Customs for the first food eaten after the Yom Kippur fast differ. Iranian Jews often eat a mixture of shredded apples mixed with rose water called "faloodeh seeb." Polish and Russian Jews will have tea and cake. Syrian and Iraqi Jews eat round sesame crackers that look like mini-bagels. Turkish and Greek Jews sip a sweet drink made from melon seeds. Some people start with herring to replace the salt lost during fasting. North African Jews prepare butter cookies known as ghribi/qurabiya ("ribo" among Moroccan Jews) for the meal after the Yom Kippur fast. Among North American Ashkenazi Jews, the custom is to break the Yom Kippur fast with bagels, cream cheese, cucumbers and tomatoes, and lox or whitefish, often followed by coffee and smetene kuchen (trans. "coffee cake").

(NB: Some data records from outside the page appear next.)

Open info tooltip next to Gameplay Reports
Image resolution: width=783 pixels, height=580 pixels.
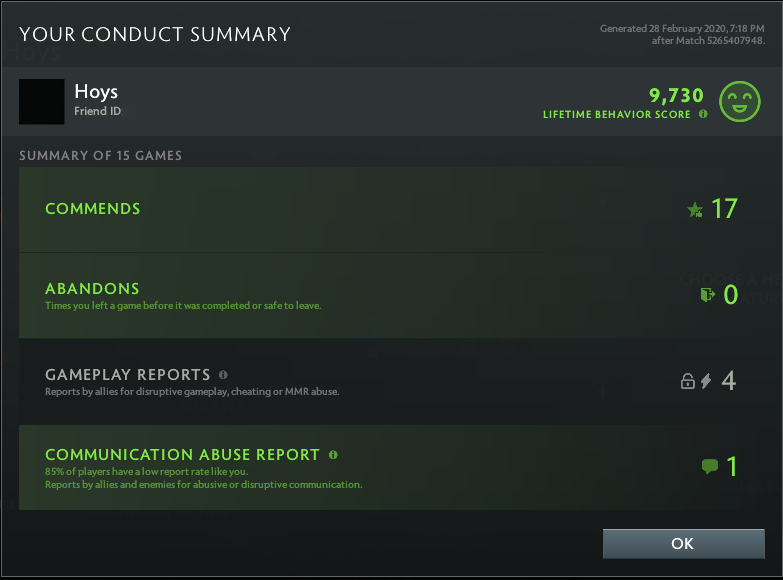pos(223,375)
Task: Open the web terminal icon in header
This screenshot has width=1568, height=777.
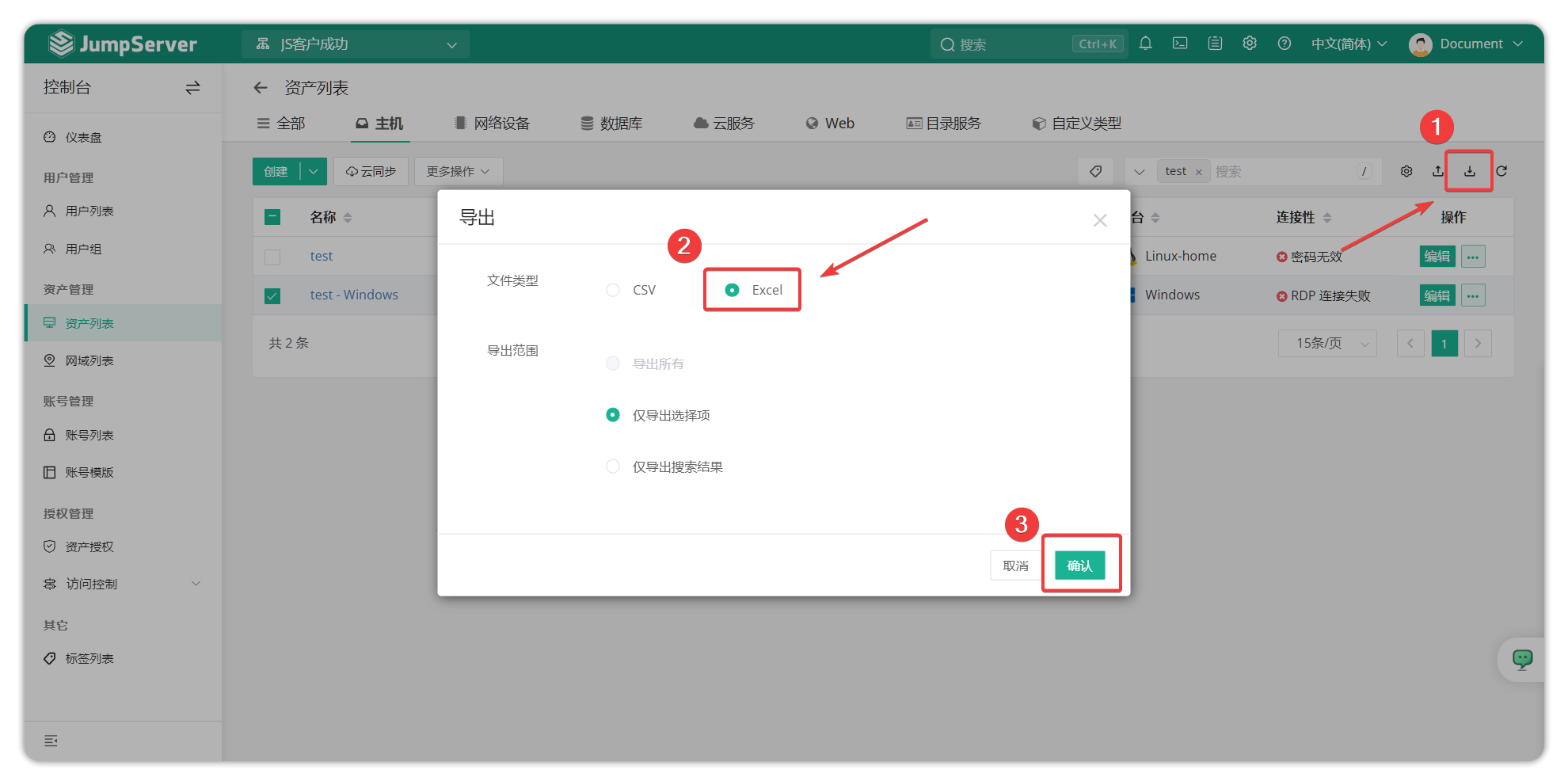Action: (1180, 44)
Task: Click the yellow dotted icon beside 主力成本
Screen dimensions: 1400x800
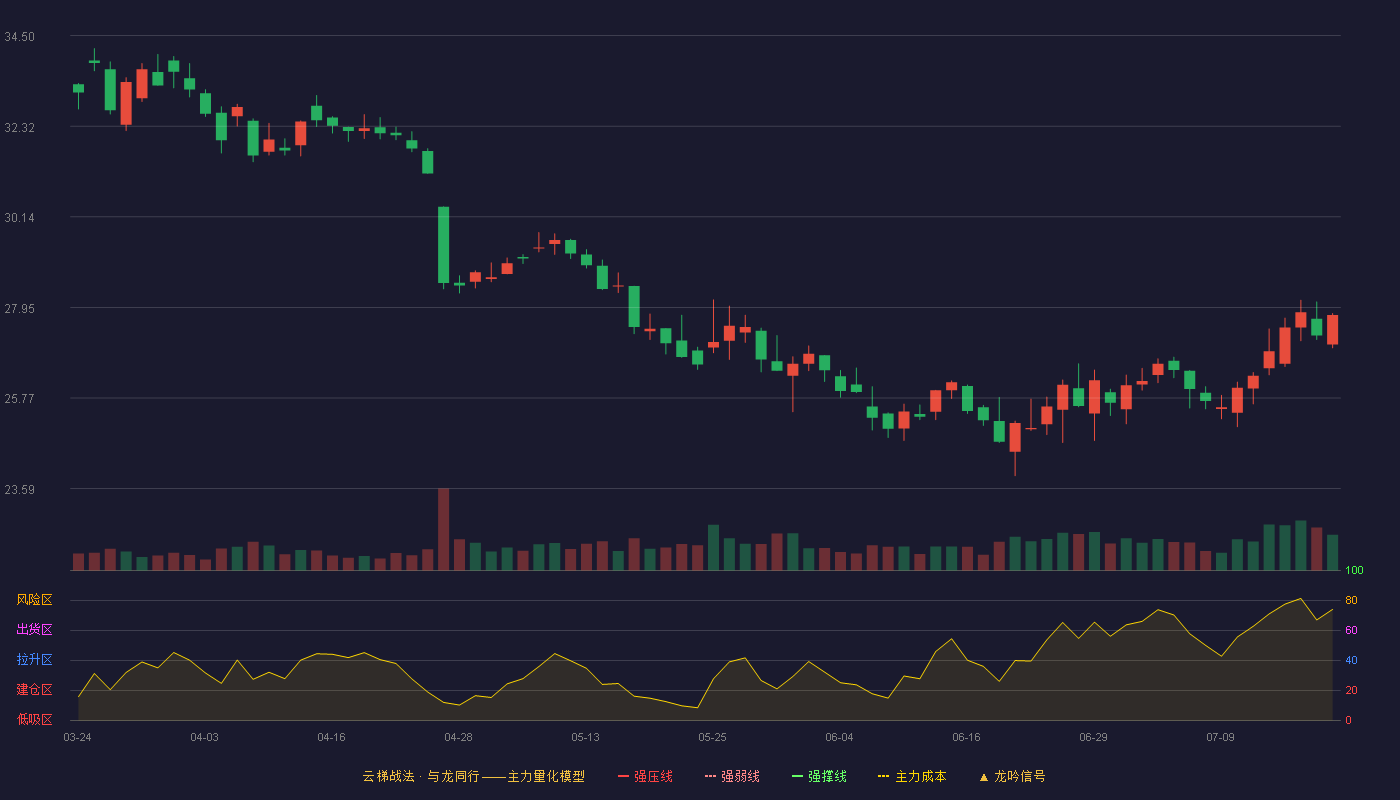Action: pyautogui.click(x=884, y=776)
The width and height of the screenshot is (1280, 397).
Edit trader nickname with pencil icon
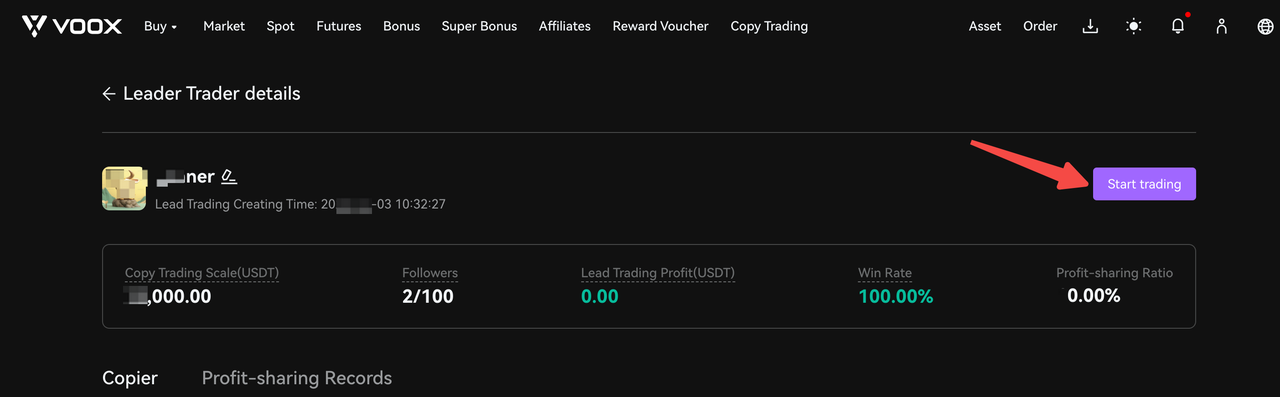229,177
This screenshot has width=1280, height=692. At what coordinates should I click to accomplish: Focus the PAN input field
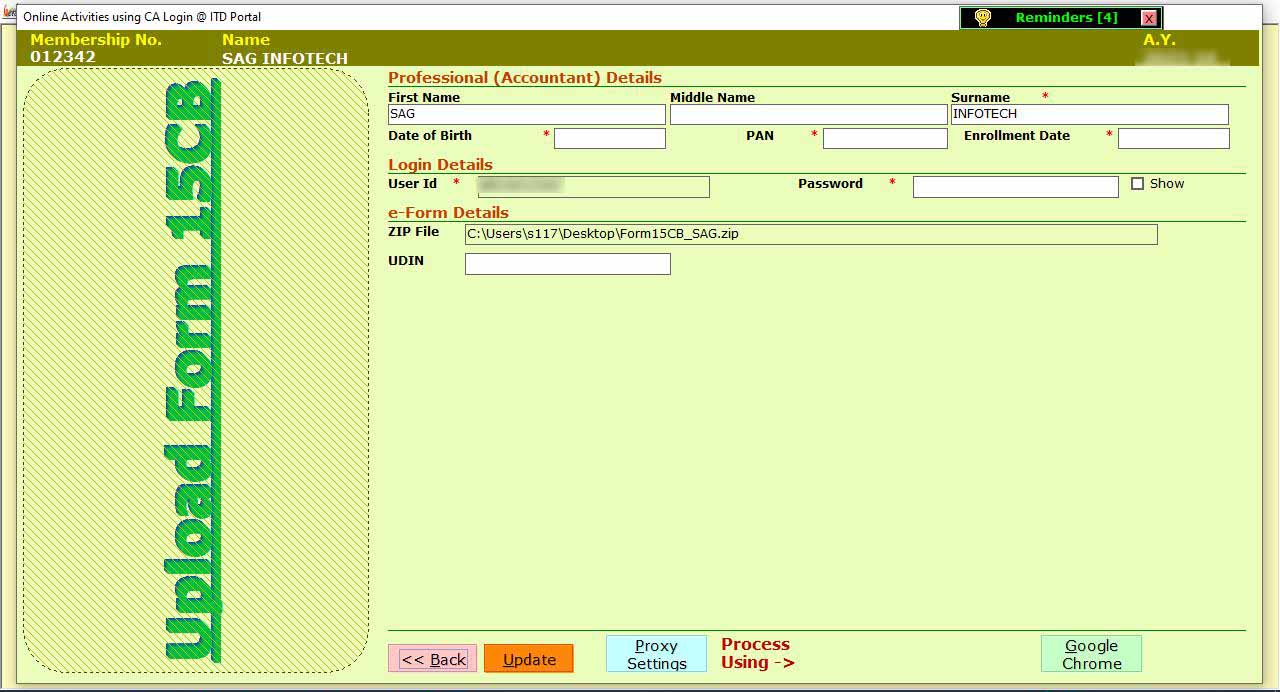tap(884, 139)
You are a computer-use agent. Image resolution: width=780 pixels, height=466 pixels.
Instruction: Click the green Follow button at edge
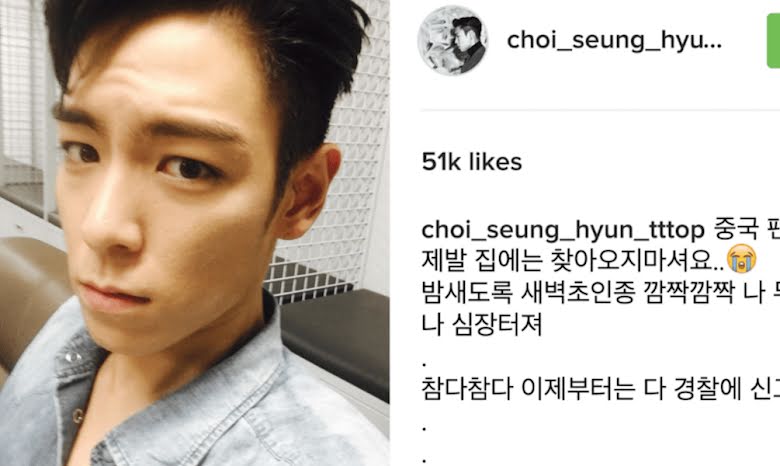[x=774, y=41]
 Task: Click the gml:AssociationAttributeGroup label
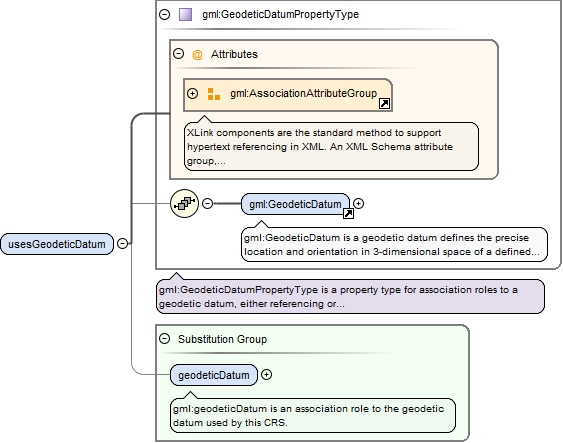[304, 93]
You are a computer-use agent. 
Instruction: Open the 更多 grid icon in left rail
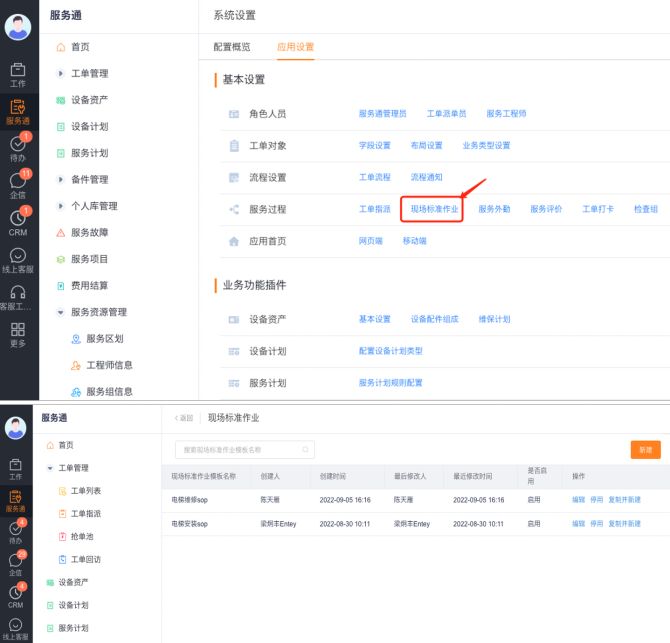(x=18, y=334)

Orthodox Jews generally do not eat meat or drink wine at the break-fast after Tisha B'Av because the burning of the Temple on the 9th of Av is said to have continued until noon on the 10th of Av. Even when the 9th of Av falls on Shabbat and Tisha B'Av is observed on the 10th, wine and meat are customarily still not consumed at the break fast, although in such a case all other Nine Days restrictions end with the fast.

==In Islam==
In Islam, fasting mostly occurs during the month of Ramadan where Muslims fast for the whole duration of the month for around 30 continuous days. The fasting starts at dawn and ends by sunset where the first meal "break fast" is eaten (Iftar). During the time of fasting no form of food or drink is consumed.

== In Mormonism ==
In The Church of Jesus Christ of Latter-day Saints, members fast for two meals on the first Sunday of every month. A "break the fast" is a common cultural event, especially among single adult congregations, where a congregation will hold a large potluck or meal at the end of the day.